Proprio la mobilitazione parziale giunge come un fulmine a ciel sereno, dopo mesi in cui le autorità giuravano che tutto fosse sotto controllo. Solo adesso dunque la Russia inizia a mobilitare la sua popolazione e la sua economia per far fronte allo sforzo bellico. Il nemico infatti non è solo l’Ucraina, ma le forze congiunte dell’Occidente imperialista. Tutto ciò non è affatto semplice: la società si rende conto che la propaganda ufficiale ha rifilato a tutti una montagna di balle, e che ora cerca di coinvolgere il popolo in un affare che fino a questo momento era stato trattato alla stregua di una questione privata. Ancora una volta si pone la domanda: chi si fiderà adesso di Putin? Non era forse meglio essere chiari sin dall’inizio che la guerra riguarda tutti e che tutti devono fare la loro parte? Andava spiegato sin da subito che questa non è un’operazione militare speciale di Putin contro Zelensky, ma una GUERRA di civiltà che l’Occidente ha mosso contro la Russia e che coinvolge tutti i russi, che lo vogliano o meno.

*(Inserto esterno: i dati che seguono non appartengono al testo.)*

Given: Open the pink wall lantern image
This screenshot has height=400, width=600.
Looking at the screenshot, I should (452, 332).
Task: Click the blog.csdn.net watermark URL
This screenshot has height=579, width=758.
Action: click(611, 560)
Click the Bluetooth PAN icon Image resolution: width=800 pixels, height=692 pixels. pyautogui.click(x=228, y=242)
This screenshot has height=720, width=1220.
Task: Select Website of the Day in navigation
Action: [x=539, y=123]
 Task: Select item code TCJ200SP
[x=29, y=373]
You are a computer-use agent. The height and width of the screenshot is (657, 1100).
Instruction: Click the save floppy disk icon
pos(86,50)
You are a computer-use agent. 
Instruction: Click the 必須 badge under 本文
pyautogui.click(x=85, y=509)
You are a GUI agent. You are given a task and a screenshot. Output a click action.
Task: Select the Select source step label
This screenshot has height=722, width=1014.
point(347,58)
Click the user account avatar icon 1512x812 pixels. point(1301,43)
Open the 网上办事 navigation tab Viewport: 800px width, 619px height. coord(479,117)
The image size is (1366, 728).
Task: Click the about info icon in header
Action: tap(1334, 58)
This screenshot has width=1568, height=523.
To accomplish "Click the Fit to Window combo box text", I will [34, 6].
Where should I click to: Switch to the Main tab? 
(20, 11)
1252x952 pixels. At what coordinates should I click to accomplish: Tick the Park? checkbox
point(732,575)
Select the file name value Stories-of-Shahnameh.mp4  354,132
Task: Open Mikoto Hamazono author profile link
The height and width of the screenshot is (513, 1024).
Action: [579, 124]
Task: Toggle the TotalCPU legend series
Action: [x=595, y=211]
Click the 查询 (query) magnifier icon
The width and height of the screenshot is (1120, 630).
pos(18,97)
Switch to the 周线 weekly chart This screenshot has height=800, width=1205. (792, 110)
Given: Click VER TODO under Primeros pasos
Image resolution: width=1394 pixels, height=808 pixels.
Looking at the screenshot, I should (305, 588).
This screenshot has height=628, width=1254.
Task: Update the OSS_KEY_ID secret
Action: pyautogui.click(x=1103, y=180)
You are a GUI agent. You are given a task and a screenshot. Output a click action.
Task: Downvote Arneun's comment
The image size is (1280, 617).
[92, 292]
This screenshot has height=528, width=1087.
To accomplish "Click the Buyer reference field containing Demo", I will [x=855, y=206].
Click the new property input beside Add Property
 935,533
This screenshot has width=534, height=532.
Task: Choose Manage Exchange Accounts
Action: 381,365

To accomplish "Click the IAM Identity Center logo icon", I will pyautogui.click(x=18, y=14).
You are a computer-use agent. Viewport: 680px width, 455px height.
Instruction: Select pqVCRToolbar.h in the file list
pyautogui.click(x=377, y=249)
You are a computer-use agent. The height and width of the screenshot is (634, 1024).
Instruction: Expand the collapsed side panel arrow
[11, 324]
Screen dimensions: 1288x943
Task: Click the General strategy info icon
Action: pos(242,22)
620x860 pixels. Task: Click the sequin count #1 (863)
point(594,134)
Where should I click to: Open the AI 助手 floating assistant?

Ci troviamo di fronte a un ennesimo disastro ideologico dalle gravi conseguenze. Se una parte consistente della popolazione continuerà a credere che la guerra non è affar suo, non c’è modo in cui la Russia possa vincere. Purtroppo, è quello che ho visto a San Pietroburgo.

Per fare un paragone, nella vicina Helsinki su ogni palazzo di qualche importanza sventola una bandiera ucraina. Insomma, in Finlandia, che non è nemmeno una parte del conflitto, l’arena pubblica prende una posizione ben più decisa di quanto non lo faccia San Pietroburgo, la capitale culturale della Russia.

Conclusioni

L’abbandono di Kherson dimostra l’attuale incapacità della dirigenza russa di portare a termine gli obbiettivi politici preposti all’intervento militare. Esso discredita anche la giustificazione morale di tale intervento, ossia la difesa dei russofoni in Ucraina. Ne esce danneggiata pure la fiducia degli stessi russi verso il proprio governo. Dopo mesi di ritirate a fronte di avanzamenti irrilevanti, diventa sempre più difficile credere che sia tutto parte di un piano geniale del presidente, come molti hanno continuato a ripetere fino all’altro ieri.

Teoricamente non è ancora troppo tardi per riparare a molti degli errori descritti in questo articolo, ma in pratica crescono i dubbi che al Cremlino resti la volontà politica di farlo, viste le voci sempre più frequenti su un possibile negoziato. Una pace ottenuta attraverso le trattative, e non da chiari risultati sul campo di battaglia, sarebbe solo temporanea e farebbe la fine dei defunti accordi di Minsk: una cortina di fumo per dare all’Ucraina il tempo di riprendersi. Inoltre apparirebbe per i russi come una vittoria di Pirro: tanti sacrifici per così pochi risultati?

La brutta notizia è che la posta in gioco è quanto mai alta, e qualsiasi cosa succeda sul fronte ucraino influenzerà anche il resto mondo.